▶ Texte source
+++

La « malédiction syrienne » hante l’Europe
avril 7, 2012
La tendance générale
La « malédiction syrienne » hante l’Europe
L’interdiction de l’entrée sur le territoire français, par Nicolas Sarkozy, du prédicateur extrémiste égypto-qatari Youssef Al Qardhaoui, et la poursuite des efforts pour le démantèlement des cellules terroristes takfiristes sur le sol français, sont un signe que la France est frappée par ce qui est appelée « la malédiction syrienne », surtout que Paris était le fer de lance de l’agression contre la Syrie, menée par les Frères musulmans et consorts.
Depuis le début du printemps arabe, les pays occidentaux se vantent d’héberger les mouvements terroristes qu’ils avaient déjà instrumentalisés pour mobiliser les jeunes arabes dans la guerre afghane contre l’Union soviétique.
La réutilisation de ces mouvements a provoqué un climat politique et médiatique plein de tensions et d’appels à l’extrémisme et au meurtre, et a créé un cycle infernal qu’il est difficile de briser sans procéder à une révision totale de la position vis-à-vis de la Syrie et de la grille de lecture pour l’ajuster afin qu’elle serve les intérêts de la stabilité en Europe.
Un an est passé et les différents pays occidentaux rivalisent pour réserver le meilleur accueil aux Frères musulmans, sur les flancs duquel poussent des groupes plus extrémistes les uns que les autres, qui ont provoqué des bains de sang et attiré comme un aimant Al-Qaïda et consorts.
Une fois de plus, l’Occident paye de sa propre sécurité le prix de ce partenariat, de cette malédiction. L’Arabie saoudite et le Qatar, les deux « alliés intimes » de Nicolas Sarkozy, accordent abri et soutien au commandement des Frères musulmans, qui jouissent de l’appui de l’institution religieuse.

+++

▶ Données sources
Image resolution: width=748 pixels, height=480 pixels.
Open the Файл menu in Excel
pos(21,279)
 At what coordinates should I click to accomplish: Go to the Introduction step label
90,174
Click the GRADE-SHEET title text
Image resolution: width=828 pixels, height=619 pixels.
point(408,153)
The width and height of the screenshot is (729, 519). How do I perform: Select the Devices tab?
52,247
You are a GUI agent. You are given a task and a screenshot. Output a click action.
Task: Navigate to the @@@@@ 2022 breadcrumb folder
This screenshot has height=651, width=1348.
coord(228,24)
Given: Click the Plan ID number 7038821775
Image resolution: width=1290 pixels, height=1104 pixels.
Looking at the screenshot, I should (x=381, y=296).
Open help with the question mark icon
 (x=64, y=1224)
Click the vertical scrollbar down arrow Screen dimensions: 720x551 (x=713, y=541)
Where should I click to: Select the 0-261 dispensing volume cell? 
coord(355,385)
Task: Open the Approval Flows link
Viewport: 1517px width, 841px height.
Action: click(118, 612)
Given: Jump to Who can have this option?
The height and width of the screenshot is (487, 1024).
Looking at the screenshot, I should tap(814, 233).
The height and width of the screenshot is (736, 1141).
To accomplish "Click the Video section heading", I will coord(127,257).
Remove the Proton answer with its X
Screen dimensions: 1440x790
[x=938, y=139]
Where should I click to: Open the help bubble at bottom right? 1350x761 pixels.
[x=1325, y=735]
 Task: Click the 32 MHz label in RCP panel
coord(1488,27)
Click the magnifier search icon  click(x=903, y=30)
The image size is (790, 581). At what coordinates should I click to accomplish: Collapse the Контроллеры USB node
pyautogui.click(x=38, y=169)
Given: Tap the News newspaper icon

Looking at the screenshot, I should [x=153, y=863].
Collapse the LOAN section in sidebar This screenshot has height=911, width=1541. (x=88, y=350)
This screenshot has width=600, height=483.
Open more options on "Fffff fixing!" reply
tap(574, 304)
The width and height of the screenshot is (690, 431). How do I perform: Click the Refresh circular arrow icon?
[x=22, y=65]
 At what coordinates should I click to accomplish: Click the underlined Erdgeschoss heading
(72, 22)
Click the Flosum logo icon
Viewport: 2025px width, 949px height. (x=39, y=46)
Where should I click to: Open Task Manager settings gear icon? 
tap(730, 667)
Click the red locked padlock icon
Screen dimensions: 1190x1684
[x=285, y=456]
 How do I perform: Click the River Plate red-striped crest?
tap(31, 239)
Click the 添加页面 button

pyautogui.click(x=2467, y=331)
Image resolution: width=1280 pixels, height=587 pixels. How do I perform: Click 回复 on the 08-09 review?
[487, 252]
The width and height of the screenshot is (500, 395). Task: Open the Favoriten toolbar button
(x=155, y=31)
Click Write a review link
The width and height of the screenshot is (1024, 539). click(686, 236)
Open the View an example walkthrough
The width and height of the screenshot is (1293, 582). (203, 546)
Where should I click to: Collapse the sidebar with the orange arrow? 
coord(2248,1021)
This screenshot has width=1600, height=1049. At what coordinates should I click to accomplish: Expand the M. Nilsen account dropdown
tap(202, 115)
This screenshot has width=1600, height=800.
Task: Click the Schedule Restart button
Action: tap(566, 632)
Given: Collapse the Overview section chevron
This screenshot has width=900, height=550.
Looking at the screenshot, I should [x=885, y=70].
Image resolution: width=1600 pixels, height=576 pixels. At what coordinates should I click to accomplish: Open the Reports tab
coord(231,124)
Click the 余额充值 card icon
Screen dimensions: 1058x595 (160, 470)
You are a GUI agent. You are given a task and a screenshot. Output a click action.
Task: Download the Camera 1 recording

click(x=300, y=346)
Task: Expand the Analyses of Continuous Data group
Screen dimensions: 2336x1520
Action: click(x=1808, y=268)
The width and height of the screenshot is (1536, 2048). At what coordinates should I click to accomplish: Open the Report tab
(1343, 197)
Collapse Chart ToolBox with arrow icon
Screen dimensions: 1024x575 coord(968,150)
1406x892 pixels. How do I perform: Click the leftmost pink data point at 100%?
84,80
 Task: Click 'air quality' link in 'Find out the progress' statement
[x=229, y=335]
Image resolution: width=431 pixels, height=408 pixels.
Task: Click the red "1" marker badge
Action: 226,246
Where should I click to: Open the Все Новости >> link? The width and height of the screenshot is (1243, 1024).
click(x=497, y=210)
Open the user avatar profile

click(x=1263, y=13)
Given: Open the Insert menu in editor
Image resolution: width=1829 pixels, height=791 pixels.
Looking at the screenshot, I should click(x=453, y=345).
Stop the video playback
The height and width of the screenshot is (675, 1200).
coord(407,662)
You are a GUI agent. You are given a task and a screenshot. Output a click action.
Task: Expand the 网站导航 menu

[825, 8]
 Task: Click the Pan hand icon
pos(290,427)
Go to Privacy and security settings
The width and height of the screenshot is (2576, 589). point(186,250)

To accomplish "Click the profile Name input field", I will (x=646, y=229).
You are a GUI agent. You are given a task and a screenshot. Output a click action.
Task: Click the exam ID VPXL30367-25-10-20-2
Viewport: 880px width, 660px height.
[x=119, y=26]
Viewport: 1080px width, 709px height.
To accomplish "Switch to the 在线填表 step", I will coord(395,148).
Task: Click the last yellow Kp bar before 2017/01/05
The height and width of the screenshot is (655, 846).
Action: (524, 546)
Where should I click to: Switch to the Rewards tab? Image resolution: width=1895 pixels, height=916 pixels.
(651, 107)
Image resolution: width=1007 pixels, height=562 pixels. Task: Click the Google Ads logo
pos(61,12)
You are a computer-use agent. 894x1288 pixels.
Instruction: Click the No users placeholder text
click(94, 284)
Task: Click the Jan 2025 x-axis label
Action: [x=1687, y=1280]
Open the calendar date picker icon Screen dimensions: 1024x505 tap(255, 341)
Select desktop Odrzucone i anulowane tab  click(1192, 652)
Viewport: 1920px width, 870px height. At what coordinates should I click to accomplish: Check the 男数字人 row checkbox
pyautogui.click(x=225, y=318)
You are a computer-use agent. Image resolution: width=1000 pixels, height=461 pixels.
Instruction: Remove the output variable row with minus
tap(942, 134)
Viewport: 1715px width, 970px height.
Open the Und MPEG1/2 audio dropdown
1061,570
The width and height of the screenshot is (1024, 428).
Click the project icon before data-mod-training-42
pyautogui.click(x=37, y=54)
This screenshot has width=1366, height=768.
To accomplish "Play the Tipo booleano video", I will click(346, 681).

+++

▶ À faire
A - Recopiez à l'identique les lignes des enregistrements, de celle qui contient « The width and height of the screenshot is (729, 519). » jusqu'à celle qui contient « coord(228,24) », ces deux lignes comprises.
B - Rédigez la suite du texte sur la « malédiction syrienne » en Europe, après sa dernière phrase.

▶ Corrigés
A -
The width and height of the screenshot is (729, 519). How do I perform: Select the Devices tab?
52,247
You are a GUI agent. You are given a task and a screenshot. Output a click action.
Task: Navigate to the @@@@@ 2022 breadcrumb folder
This screenshot has height=651, width=1348.
coord(228,24)

B -
Il y a 20 ans, des voix sages sont apparues en Europe, appelant à faire la distinction entre les mouvements islamistes nationaux qui résistent à Israël et les groupes terroristes et takfiristes, basés sur le principe de l’élimination de l’autre en l’assassinant. Toutefois, les élites dirigeantes européennes, soumises à l’hégémonie américaine, ont fait taire ces voix et leur ont tourné le dos sous la pression des lobbys sionistes. Ces mouvements de résistance anti-israéliens ont été encerclés, traqués, interdits en Europe, leurs associations dissoutes, leurs sympathisants harcelés.
En contrepartie, le commandement des Frères musulmans et d’autres groupes extrémistes ont trouvé les portes des capitales européennes grandes ouvertes et ont pu endoctriner et recruter dans les rangs des communautés musulmanes du Vieux continent.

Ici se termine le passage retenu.